England carried the expectations of a nation when they faced the Black Caps at Lord's, and as pre-tournament favourites, the pressure to win was immense.
Overcome with the fear of losing, Buttler said he thought he'd never play the game again if they'd lost.
"What was scaring me was if we lost, I didn't know how I'd play cricket again," Buttler told the Daily Mail.
"I was thinking: 'If it doesn't happen, I will have no motivation to pick up a cricket bat for a very long time.'
"I had played in eight finals before Sunday and lost seven of them … I knew how much it hurt watching the other team lift the trophy. I didn't want to feel that pain and that regret again."
Buttler revealed his fears first got the better of him midway through the tournament when it looked unlikely England would make the semi-finals having lost to Sri Lanka and Australia back-to-back.
"We'd been favourites, so highly fancied by everyone, and there was the danger that four years of playing such good cricket was going to come to nothing," he said.
But after confiding in the team psychologist, David Young, Buttler said he realised to best overcome his fears, he needed to trust in the process.
"This was such a once-in-a-lifetime opportunity, a World Cup final at Lord's. It felt like destiny ... When I was talking to David, I knew the answers.

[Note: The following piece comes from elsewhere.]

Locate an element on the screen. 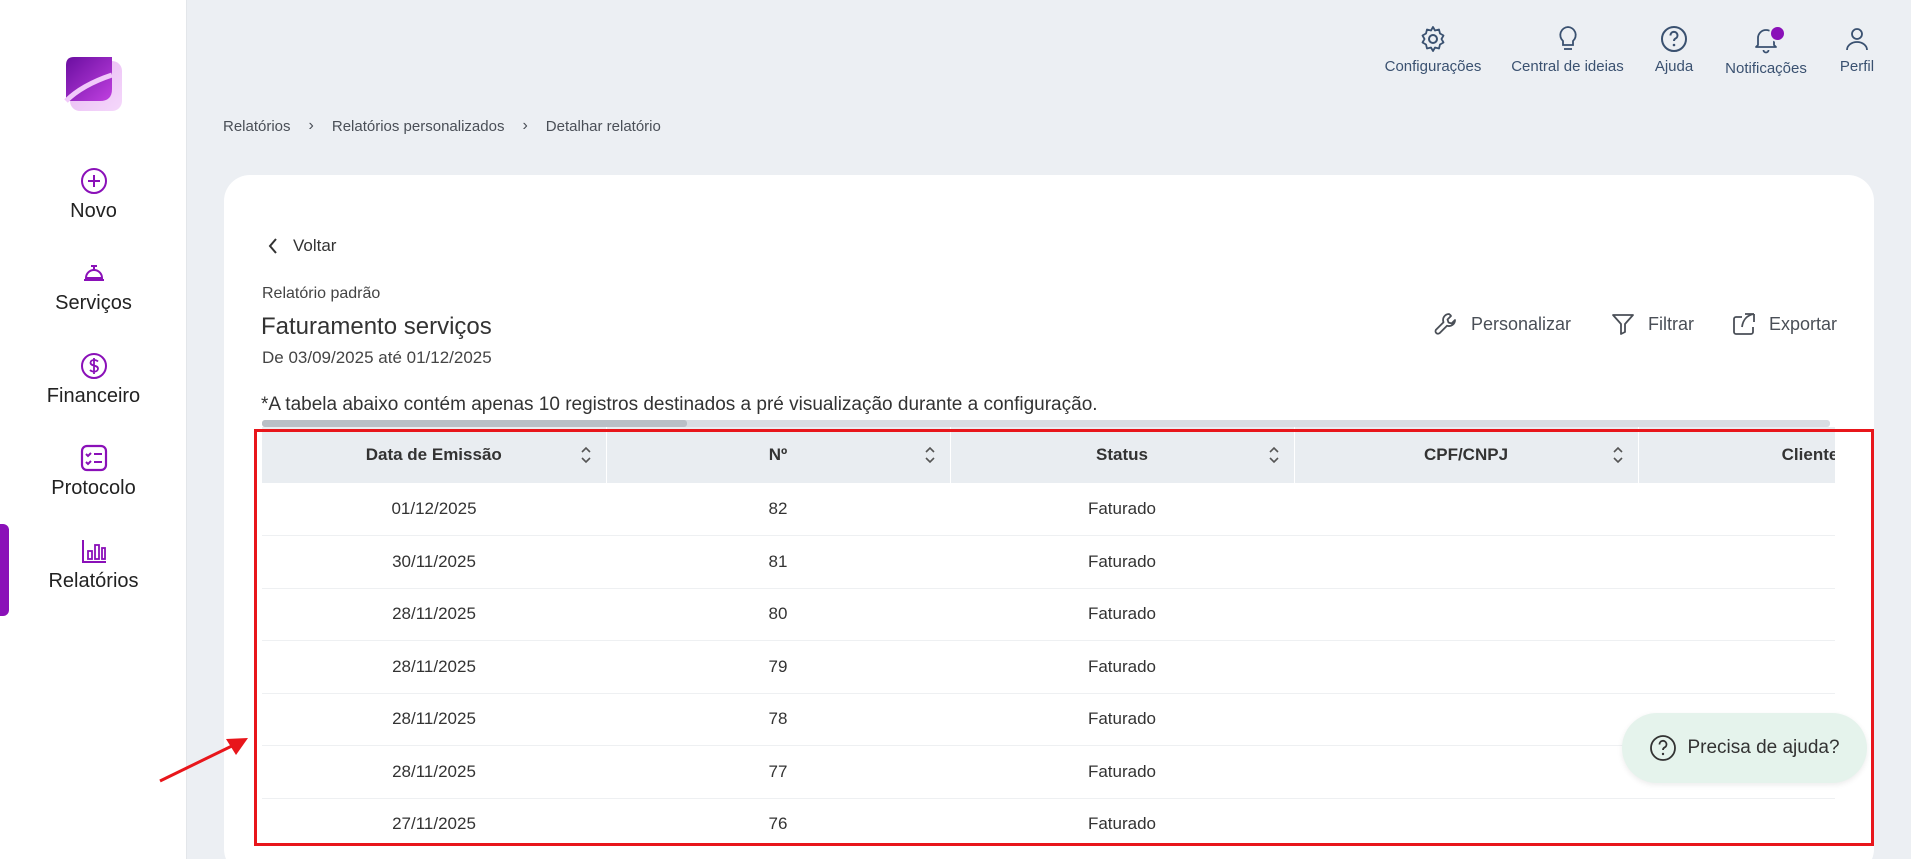 Image resolution: width=1911 pixels, height=859 pixels. sidebar-item-financeiro: Financeiro is located at coordinates (94, 380). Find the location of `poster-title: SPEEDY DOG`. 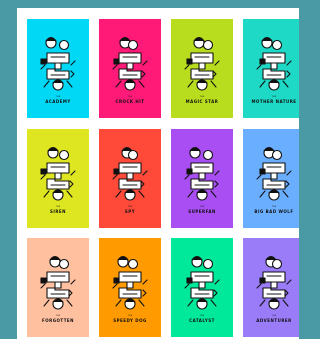

poster-title: SPEEDY DOG is located at coordinates (130, 320).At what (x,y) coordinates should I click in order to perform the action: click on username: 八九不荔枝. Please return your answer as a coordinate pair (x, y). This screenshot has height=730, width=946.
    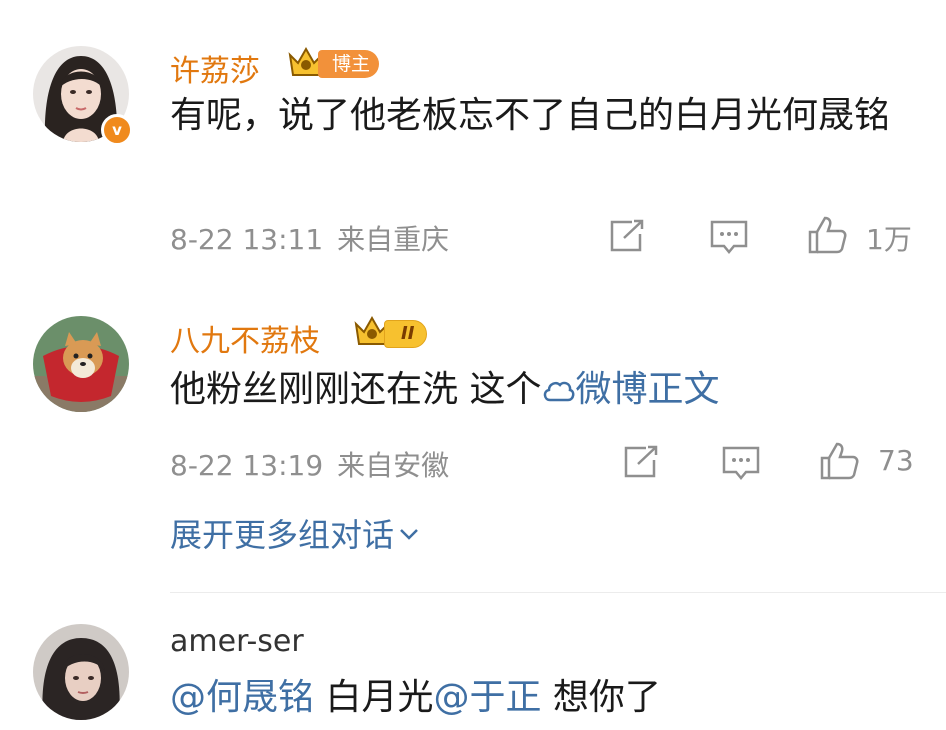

"I knew all I could look after was the stuff I could look after, and I needed to get into my zone, which allows me to perform the best I can."
Buttler played a crucial role in the grand final, completing the run-out of Black Caps' Martin Guptill off the last ball of the Super Over to seal the win for England.
It was a moment he said would stick with him forever.
"For however long I have left in my career, I would just enjoy it and think: 'That happened'."